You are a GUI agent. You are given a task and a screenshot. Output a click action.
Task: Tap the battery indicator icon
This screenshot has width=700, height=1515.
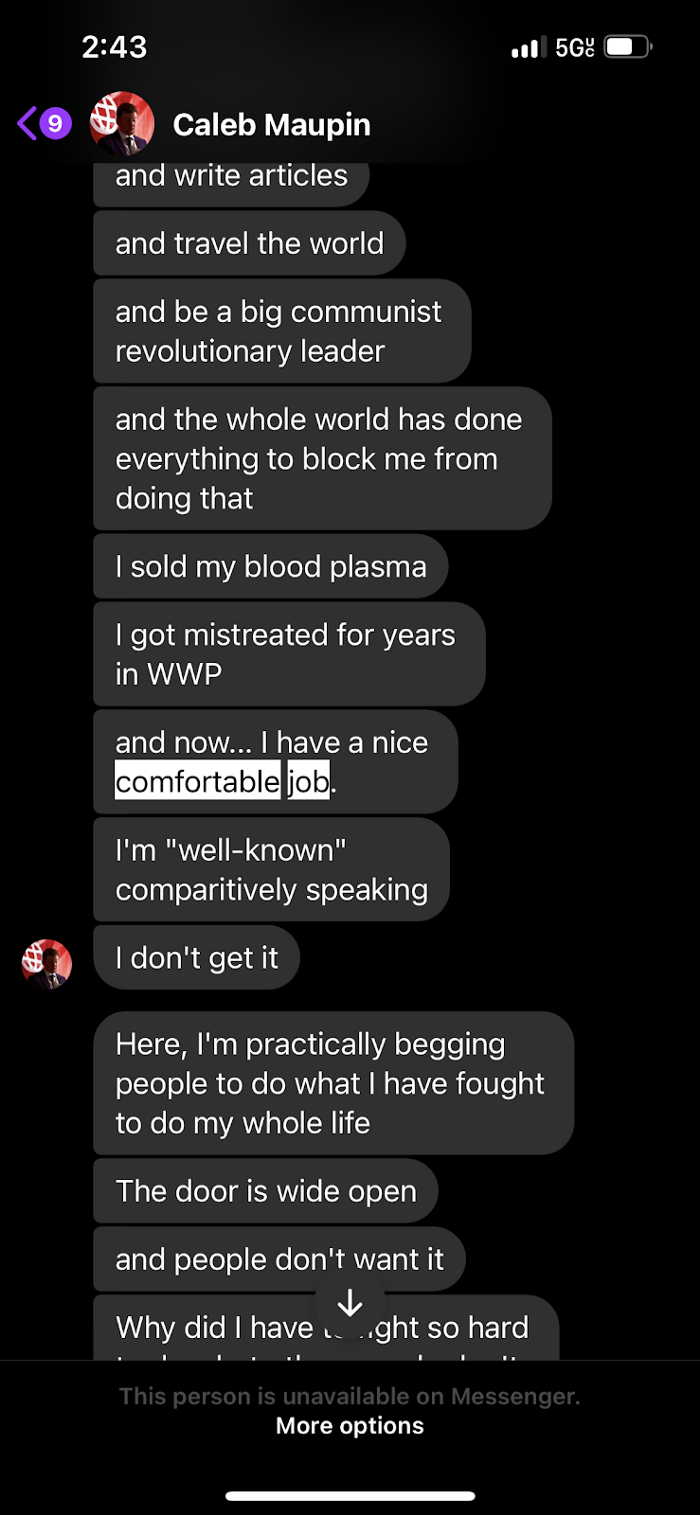629,47
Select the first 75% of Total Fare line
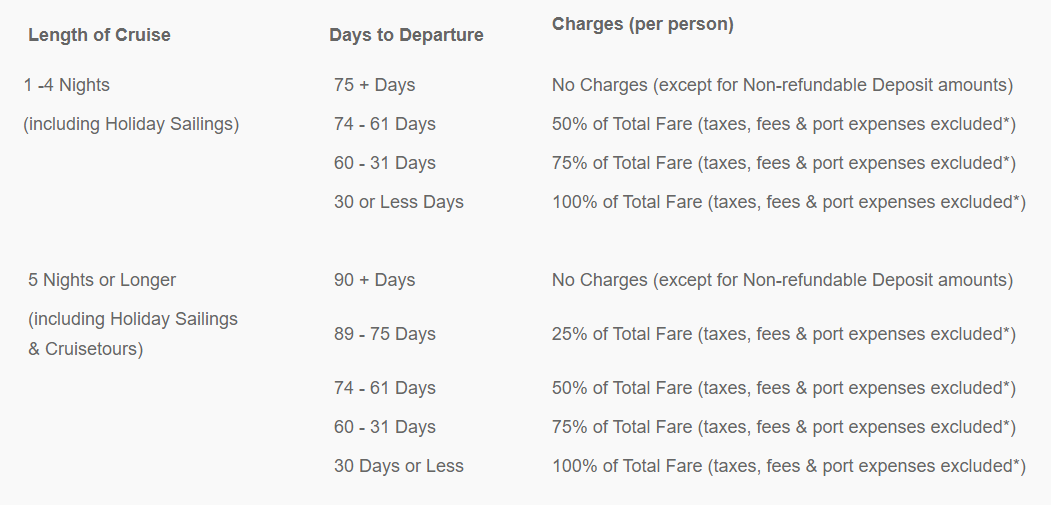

---*---

_Task_: Once the pictures are set aside, give the rest of the material again unchanged.

_Response to this exercise_:
You are a GUI agent. You are given a task and a screenshot. Output a click action.
Task: Tap the battery indicator icon
This screenshot has width=700, height=1515.
629,47
Select the first 75% of Total Fare line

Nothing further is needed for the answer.